Exercise requirements -> Update the data below so that "Viewport" becomes "Window size" everywhere it occurs, changing nothing else.

··· Records to use ···

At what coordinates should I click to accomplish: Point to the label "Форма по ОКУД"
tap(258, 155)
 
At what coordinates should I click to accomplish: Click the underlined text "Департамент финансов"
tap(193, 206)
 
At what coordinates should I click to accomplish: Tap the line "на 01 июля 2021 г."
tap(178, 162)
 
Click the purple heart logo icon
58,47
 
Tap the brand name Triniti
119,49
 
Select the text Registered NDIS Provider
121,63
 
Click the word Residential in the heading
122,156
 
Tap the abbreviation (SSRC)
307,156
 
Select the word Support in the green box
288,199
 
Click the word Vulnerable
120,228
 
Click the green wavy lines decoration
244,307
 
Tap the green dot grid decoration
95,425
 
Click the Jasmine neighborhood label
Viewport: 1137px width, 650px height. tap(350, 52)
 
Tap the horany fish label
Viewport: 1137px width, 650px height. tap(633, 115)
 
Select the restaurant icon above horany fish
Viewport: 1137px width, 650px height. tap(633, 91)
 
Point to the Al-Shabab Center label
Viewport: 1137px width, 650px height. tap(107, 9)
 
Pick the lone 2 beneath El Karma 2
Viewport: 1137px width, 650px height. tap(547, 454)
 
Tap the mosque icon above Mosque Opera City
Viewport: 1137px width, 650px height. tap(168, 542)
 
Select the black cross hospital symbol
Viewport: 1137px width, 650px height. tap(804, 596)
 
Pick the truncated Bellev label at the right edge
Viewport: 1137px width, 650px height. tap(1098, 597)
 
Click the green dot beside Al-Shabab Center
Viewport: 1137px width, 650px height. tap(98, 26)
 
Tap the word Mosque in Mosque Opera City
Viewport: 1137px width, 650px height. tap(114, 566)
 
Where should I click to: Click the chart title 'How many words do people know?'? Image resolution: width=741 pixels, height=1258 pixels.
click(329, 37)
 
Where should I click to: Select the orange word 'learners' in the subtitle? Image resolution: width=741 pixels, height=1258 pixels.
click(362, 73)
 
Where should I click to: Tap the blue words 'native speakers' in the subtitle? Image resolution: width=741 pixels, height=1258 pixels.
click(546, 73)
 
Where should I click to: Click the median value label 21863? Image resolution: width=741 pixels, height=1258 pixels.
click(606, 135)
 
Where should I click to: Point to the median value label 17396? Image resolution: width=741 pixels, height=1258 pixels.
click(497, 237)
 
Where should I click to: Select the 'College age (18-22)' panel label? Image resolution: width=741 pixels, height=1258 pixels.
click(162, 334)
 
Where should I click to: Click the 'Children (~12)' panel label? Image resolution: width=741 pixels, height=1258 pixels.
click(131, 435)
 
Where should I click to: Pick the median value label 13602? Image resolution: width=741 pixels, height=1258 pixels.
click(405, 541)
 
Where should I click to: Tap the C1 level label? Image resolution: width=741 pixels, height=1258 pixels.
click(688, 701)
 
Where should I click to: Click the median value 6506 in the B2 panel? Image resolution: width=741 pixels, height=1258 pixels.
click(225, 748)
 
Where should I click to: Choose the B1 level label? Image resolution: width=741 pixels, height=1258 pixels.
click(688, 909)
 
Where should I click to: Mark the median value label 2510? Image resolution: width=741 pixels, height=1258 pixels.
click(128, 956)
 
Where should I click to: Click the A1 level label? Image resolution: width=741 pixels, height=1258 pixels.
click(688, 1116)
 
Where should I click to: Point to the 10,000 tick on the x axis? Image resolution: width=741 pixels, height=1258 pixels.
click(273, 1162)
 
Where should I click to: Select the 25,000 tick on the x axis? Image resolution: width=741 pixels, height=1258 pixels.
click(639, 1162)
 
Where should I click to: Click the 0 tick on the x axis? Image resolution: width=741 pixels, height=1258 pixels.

···

Output for this exercise ->
At what coordinates should I click to accomplish: Point to the label "Форма по ОКУД"
tap(258, 155)
 
At what coordinates should I click to accomplish: Click the underlined text "Департамент финансов"
tap(193, 206)
 
At what coordinates should I click to accomplish: Tap the line "на 01 июля 2021 г."
tap(178, 162)
 
Click the purple heart logo icon
58,47
 
Tap the brand name Triniti
119,49
 
Select the text Registered NDIS Provider
121,63
 
Click the word Residential in the heading
122,156
 
Tap the abbreviation (SSRC)
307,156
 
Select the word Support in the green box
288,199
 
Click the word Vulnerable
120,228
 
Click the green wavy lines decoration
244,307
 
Tap the green dot grid decoration
95,425
 
Click the Jasmine neighborhood label
Window size: 1137px width, 650px height. tap(350, 52)
 
Tap the horany fish label
Window size: 1137px width, 650px height. tap(633, 115)
 
Select the restaurant icon above horany fish
Window size: 1137px width, 650px height. tap(633, 91)
 
Point to the Al-Shabab Center label
Window size: 1137px width, 650px height. tap(107, 9)
 
Pick the lone 2 beneath El Karma 2
Window size: 1137px width, 650px height. tap(547, 454)
 
Tap the mosque icon above Mosque Opera City
Window size: 1137px width, 650px height. tap(168, 542)
 
Select the black cross hospital symbol
Window size: 1137px width, 650px height. tap(804, 596)
 
Pick the truncated Bellev label at the right edge
Window size: 1137px width, 650px height. tap(1098, 597)
 
Click the green dot beside Al-Shabab Center
Window size: 1137px width, 650px height. tap(98, 26)
 
Tap the word Mosque in Mosque Opera City
Window size: 1137px width, 650px height. tap(114, 566)
 
Where should I click to: Click the chart title 'How many words do people know?'? Image resolution: width=741 pixels, height=1258 pixels.
click(329, 37)
 
Where should I click to: Select the orange word 'learners' in the subtitle? Image resolution: width=741 pixels, height=1258 pixels.
click(362, 73)
 
Where should I click to: Tap the blue words 'native speakers' in the subtitle? Image resolution: width=741 pixels, height=1258 pixels.
click(546, 73)
 
Where should I click to: Click the median value label 21863? Image resolution: width=741 pixels, height=1258 pixels.
click(606, 135)
 
Where should I click to: Point to the median value label 17396? Image resolution: width=741 pixels, height=1258 pixels.
click(497, 237)
 
Where should I click to: Select the 'College age (18-22)' panel label? Image resolution: width=741 pixels, height=1258 pixels.
click(162, 334)
 
Where should I click to: Click the 'Children (~12)' panel label? Image resolution: width=741 pixels, height=1258 pixels.
click(131, 435)
 
Where should I click to: Pick the median value label 13602? Image resolution: width=741 pixels, height=1258 pixels.
click(405, 541)
 
Where should I click to: Tap the C1 level label? Image resolution: width=741 pixels, height=1258 pixels.
click(688, 701)
 
Where should I click to: Click the median value 6506 in the B2 panel? Image resolution: width=741 pixels, height=1258 pixels.
click(225, 748)
 
Where should I click to: Choose the B1 level label? Image resolution: width=741 pixels, height=1258 pixels.
click(688, 909)
 
Where should I click to: Mark the median value label 2510? Image resolution: width=741 pixels, height=1258 pixels.
click(128, 956)
 
Where should I click to: Click the A1 level label? Image resolution: width=741 pixels, height=1258 pixels.
click(688, 1116)
 
Where should I click to: Point to the 10,000 tick on the x axis? Image resolution: width=741 pixels, height=1258 pixels.
click(273, 1162)
 
Where should I click to: Select the 25,000 tick on the x axis? Image resolution: width=741 pixels, height=1258 pixels.
click(639, 1162)
 
Where should I click to: Click the 0 tick on the x axis? Image resolution: width=741 pixels, height=1258 pixels.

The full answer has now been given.